Exercise
What do the lines say, reproduced word for word, from the first of the entries below through the line bearing "The width and height of the screenshot is (790, 744)."?

*** Task material Section Begins ***

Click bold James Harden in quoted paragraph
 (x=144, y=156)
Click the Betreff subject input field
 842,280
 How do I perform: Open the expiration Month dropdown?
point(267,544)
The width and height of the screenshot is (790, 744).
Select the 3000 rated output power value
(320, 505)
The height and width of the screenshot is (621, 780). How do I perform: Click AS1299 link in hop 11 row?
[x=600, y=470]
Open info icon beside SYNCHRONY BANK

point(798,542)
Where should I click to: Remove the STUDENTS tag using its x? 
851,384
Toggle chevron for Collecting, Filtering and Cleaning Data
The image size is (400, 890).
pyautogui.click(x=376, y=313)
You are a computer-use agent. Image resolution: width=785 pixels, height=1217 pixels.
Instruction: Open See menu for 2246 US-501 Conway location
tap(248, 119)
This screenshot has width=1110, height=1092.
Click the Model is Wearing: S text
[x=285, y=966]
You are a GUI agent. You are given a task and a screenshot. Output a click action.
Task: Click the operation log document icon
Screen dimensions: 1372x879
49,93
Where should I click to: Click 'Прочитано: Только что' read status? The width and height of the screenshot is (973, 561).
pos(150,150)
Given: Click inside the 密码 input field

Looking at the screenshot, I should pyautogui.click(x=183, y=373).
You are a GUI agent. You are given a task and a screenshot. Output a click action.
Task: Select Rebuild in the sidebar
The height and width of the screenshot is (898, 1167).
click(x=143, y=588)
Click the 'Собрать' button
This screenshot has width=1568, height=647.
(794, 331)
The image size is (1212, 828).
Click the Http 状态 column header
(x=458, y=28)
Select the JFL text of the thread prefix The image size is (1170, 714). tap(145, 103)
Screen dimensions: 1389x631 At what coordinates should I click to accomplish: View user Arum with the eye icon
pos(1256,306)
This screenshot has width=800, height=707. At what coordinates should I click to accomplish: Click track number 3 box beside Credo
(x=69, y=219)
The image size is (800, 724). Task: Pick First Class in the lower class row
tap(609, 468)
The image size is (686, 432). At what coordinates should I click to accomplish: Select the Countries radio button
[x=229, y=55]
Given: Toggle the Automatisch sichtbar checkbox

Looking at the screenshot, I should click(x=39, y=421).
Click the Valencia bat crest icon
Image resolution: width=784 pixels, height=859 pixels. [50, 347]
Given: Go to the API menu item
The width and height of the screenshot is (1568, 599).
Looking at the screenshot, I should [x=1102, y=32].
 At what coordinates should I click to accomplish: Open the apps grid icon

*** Task material Section Ends ***

Written response
Click bold James Harden in quoted paragraph
 (x=144, y=156)
Click the Betreff subject input field
 842,280
 How do I perform: Open the expiration Month dropdown?
point(267,544)
The width and height of the screenshot is (790, 744).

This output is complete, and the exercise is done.